● WORK TO COMPLETE
Revise the entries below from the line containing "The image size is (600, 1240)." through the line containing "Action: (x=589, y=668)", both included, by replacing "Task" with "Goal" and changing nothing else. Return only those lines, with the pictures left out.

====== PROVIDED DATA ======

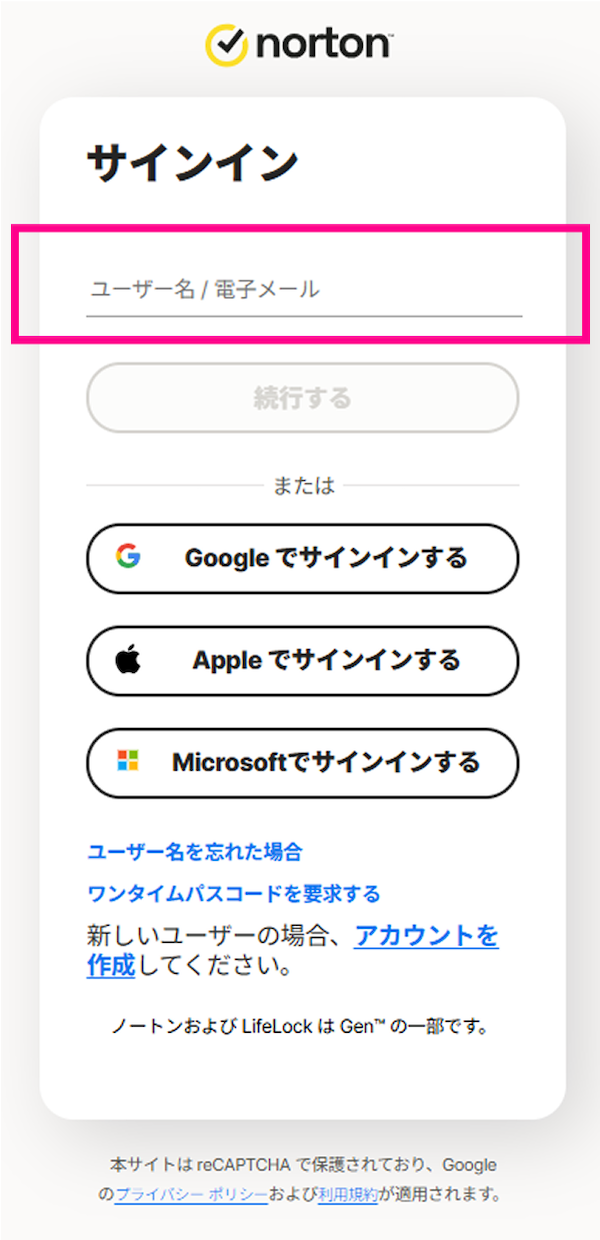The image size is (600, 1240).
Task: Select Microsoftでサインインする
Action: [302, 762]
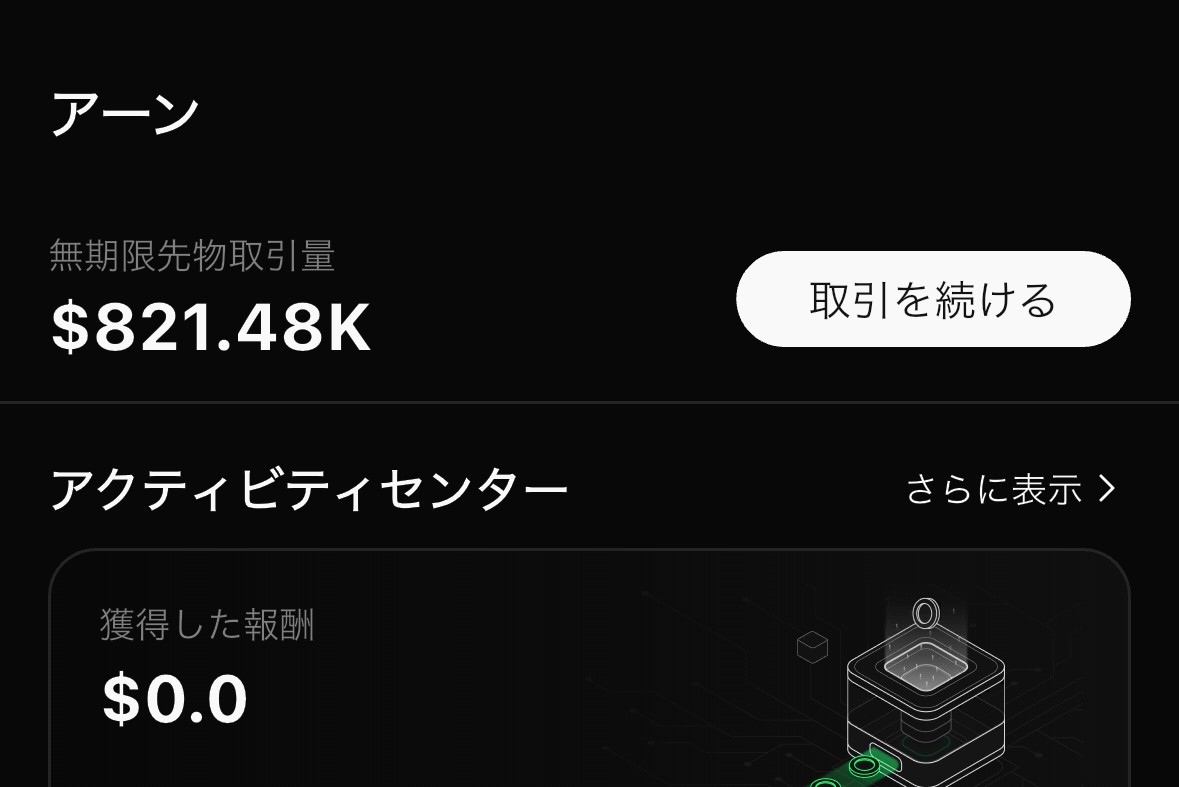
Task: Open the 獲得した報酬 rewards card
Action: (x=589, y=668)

======
====== PROVIDED DATA ======

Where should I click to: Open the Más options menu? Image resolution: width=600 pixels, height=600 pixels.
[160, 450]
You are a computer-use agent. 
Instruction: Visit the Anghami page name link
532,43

======
====== PROVIDED DATA ======

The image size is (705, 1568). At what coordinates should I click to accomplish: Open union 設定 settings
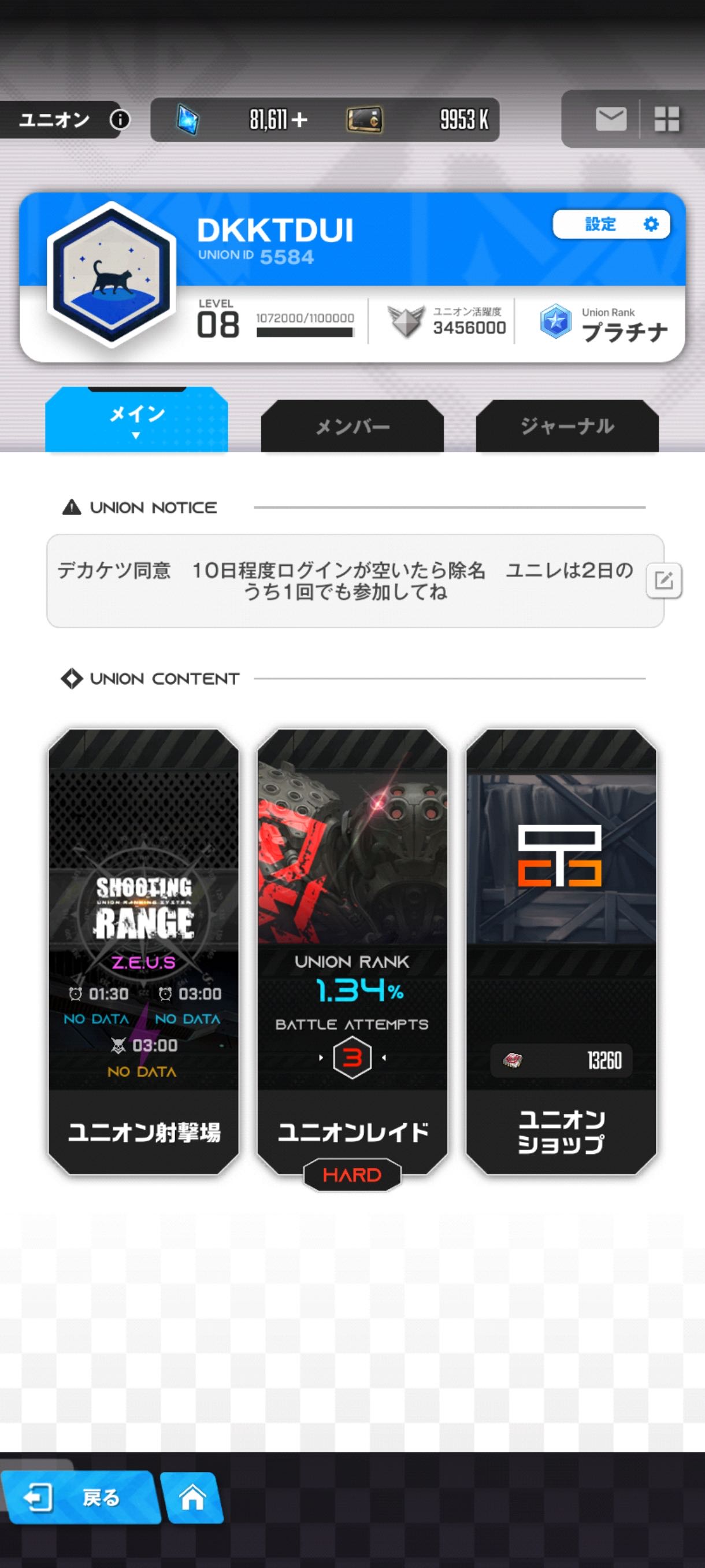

======

● SOLUTION TO THIS PROBLEM
The image size is (600, 1240).
Goal: Select Microsoftでサインインする
Action: [302, 762]
Goal: Open the 獲得した報酬 rewards card
Action: (x=589, y=668)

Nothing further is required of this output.